In seinen charismatischen Exponaten setzt sich der Bad Zeller Künstler mit Themen wie Leben, Tod und Spiritualität auseinander. Sein Werkzeug ist so archaisch wie sein Umgang mit Licht und Farbe. Mit seinen Händen übermalt er das geschriebene Wort sowie christliche und astrologische Symbole und erschafft so Schicht für Schicht eine lebendige, reliefartige Oberflächenstruktur. Moldas bevorzugte Materialien sind Leinöl, Farbpigmente und Asche als Symbol von Leben und Vergänglichkeit.

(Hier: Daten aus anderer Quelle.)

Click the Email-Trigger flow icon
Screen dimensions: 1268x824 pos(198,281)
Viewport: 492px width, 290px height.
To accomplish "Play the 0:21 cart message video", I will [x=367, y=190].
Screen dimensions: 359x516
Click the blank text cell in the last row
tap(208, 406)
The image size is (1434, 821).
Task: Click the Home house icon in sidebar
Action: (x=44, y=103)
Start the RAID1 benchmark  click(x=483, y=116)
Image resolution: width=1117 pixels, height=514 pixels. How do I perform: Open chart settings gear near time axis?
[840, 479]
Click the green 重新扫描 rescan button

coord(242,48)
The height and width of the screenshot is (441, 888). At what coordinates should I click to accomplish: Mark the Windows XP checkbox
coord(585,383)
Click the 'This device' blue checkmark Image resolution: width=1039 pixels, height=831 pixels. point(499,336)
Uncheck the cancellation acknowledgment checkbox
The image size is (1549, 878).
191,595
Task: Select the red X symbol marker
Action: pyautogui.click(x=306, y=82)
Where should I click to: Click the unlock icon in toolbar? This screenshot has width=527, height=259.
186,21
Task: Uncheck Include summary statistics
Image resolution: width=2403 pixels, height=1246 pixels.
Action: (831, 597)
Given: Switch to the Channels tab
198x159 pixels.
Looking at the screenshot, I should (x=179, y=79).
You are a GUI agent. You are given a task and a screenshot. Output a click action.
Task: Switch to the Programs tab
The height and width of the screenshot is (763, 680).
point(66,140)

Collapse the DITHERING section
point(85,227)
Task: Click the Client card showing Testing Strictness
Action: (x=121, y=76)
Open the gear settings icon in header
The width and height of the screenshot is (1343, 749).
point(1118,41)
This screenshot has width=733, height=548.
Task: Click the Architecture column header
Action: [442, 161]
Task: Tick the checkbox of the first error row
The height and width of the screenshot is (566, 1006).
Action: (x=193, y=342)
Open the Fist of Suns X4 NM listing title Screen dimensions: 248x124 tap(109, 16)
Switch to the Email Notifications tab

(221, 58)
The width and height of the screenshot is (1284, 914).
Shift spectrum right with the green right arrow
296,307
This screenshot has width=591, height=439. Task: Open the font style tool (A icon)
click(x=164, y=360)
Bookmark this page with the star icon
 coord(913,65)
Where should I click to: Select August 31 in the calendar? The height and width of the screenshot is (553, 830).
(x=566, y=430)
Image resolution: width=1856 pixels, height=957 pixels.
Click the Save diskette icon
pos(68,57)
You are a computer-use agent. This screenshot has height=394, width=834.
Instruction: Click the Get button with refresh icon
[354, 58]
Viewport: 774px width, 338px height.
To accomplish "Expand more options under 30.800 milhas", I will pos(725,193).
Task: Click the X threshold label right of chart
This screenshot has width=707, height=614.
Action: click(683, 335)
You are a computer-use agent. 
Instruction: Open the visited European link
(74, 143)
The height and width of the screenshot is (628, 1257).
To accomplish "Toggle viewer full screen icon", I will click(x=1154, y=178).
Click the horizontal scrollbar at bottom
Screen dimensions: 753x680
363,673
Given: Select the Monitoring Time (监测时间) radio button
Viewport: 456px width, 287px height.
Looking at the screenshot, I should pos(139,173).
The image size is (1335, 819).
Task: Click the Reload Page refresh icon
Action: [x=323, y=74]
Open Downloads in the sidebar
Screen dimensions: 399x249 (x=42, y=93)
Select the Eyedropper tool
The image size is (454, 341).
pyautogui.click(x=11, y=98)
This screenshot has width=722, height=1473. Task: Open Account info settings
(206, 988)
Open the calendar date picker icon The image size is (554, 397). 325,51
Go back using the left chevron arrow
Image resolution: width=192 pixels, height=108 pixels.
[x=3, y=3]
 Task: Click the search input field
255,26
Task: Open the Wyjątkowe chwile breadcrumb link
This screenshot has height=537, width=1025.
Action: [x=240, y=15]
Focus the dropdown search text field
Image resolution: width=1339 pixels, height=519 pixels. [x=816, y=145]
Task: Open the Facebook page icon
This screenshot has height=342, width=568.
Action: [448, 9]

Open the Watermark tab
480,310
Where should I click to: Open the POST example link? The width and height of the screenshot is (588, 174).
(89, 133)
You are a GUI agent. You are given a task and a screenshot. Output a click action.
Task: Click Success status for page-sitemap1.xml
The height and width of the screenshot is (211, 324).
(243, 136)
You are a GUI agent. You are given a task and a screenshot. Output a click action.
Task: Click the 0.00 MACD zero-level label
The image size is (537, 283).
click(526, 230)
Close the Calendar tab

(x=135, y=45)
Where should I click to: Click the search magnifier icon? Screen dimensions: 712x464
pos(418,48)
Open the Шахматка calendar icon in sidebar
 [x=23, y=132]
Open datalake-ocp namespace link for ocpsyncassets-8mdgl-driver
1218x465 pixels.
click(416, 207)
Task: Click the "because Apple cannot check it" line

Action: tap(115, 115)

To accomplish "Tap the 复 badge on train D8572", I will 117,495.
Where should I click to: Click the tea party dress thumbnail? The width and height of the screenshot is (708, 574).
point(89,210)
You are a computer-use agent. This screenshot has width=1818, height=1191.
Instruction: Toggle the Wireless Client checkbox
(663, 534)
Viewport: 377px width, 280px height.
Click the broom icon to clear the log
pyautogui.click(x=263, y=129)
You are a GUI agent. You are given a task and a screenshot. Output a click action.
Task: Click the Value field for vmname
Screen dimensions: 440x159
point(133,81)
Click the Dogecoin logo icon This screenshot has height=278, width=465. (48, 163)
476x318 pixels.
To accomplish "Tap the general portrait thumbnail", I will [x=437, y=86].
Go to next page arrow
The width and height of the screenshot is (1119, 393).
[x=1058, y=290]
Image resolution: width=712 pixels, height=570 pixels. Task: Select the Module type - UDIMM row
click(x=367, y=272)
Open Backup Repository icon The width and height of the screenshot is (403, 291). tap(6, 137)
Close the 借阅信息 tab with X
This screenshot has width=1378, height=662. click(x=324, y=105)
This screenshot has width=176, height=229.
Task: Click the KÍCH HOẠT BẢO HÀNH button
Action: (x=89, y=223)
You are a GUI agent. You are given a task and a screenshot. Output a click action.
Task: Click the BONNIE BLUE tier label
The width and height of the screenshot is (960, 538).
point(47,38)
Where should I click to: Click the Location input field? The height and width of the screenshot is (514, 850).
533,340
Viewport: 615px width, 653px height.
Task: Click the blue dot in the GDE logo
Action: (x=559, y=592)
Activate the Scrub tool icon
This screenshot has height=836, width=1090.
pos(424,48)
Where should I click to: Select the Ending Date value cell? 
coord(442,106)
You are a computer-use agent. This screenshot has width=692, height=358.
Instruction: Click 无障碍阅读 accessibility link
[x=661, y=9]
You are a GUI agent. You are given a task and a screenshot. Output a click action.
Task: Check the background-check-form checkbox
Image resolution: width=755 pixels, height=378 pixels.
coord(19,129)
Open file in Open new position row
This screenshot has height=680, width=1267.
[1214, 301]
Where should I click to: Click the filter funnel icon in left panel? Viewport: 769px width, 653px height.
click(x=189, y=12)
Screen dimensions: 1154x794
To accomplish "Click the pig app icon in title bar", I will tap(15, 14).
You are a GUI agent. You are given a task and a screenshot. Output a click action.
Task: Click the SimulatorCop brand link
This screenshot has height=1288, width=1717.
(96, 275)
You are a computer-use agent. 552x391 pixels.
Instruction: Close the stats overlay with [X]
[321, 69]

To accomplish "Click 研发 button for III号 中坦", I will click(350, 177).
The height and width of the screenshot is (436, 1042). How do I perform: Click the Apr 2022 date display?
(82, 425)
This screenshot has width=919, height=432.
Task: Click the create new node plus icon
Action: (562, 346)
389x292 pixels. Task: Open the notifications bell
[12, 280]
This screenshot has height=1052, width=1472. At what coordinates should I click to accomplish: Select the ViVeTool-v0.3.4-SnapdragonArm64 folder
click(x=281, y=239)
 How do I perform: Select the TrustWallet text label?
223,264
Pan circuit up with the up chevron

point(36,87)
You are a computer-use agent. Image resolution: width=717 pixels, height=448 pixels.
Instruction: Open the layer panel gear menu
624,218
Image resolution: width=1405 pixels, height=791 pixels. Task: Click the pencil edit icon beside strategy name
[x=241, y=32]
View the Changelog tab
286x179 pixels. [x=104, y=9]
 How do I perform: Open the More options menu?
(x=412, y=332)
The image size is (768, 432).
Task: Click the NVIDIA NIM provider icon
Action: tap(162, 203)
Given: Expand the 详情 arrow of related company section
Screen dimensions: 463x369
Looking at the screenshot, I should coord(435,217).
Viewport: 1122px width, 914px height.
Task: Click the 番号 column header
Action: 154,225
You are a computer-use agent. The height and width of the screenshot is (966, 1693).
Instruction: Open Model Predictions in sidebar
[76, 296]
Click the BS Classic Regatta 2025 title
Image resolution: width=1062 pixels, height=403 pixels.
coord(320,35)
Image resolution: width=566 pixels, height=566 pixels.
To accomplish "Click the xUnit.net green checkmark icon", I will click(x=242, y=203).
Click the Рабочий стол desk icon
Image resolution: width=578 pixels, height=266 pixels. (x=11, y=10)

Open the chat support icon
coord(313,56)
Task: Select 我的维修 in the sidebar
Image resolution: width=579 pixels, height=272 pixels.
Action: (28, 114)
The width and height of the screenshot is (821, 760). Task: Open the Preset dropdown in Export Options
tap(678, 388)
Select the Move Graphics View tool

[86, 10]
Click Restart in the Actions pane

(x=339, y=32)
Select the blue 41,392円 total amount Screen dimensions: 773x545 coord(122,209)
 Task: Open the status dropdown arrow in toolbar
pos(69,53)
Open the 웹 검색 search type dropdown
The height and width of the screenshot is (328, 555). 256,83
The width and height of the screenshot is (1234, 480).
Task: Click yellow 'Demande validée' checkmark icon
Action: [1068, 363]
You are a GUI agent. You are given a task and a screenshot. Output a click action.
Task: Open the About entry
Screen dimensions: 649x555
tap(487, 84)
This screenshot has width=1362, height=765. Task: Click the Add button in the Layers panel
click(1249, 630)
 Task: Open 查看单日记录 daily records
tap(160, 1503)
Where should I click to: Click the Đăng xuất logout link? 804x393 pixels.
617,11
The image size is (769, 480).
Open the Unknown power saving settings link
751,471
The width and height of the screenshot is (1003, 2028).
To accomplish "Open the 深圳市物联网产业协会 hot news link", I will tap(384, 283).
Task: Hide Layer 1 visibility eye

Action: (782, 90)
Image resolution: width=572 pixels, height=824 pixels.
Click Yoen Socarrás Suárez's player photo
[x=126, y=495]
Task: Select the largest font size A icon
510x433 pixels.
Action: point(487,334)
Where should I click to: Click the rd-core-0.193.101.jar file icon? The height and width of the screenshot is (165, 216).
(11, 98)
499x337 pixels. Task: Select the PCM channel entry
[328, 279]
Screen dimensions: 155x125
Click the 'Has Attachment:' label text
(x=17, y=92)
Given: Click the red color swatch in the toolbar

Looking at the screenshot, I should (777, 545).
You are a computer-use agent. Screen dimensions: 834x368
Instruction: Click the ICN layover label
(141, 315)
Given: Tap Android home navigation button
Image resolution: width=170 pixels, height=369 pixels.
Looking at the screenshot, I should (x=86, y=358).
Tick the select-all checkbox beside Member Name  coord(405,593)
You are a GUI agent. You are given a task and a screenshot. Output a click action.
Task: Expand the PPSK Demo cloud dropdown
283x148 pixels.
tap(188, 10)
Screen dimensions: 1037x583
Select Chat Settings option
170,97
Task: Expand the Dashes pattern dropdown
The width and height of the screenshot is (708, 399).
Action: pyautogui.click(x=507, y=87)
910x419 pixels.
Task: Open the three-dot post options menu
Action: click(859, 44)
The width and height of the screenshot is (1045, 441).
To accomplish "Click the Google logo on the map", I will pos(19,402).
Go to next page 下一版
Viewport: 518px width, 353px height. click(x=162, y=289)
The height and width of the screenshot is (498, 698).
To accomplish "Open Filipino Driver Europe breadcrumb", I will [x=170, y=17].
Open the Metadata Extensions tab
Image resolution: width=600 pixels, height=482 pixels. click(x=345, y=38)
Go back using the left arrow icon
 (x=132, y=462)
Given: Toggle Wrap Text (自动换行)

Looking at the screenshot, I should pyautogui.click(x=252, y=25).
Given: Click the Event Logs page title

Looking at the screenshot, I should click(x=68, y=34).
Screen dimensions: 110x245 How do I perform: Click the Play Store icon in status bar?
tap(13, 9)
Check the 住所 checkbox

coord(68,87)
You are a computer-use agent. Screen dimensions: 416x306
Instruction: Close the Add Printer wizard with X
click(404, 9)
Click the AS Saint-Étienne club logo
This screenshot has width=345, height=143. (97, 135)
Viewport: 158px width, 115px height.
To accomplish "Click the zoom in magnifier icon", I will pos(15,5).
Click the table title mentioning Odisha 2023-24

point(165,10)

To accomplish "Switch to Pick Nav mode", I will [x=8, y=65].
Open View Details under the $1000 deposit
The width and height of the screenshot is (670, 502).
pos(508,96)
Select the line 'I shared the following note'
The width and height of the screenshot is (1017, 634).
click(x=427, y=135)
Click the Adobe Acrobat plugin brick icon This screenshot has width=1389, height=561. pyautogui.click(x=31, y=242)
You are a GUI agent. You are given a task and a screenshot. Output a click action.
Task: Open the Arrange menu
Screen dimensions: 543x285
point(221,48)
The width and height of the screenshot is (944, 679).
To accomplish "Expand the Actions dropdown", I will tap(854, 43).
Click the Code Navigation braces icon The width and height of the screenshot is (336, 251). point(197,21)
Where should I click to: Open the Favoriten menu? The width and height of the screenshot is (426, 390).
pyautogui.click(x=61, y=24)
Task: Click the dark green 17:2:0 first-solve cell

Die volle Präsenz der ausdrucksstarken Kompositionen entfaltet sich besonders in den großformatigen Exponaten.
Als gelernter Buchhändler hat er einen starken Bezug zu Literatur und Lyrik sowie der Symbolwelt der Astrologie. Molda hat im Zuge seiner künstlerischen Entwicklung alle Stilrichtungen durchlebt – Landschaft, Stillleben, Akte, Christusbildnisse bis zu expressiven großformatigen Bühnenbildern, die live gemalt werden.
Eine Auswahl seiner Werke ist von 4. Mai bis 25. Juni zu den Öffnungszeiten im mük in der Samtgasse 4 zu sehen.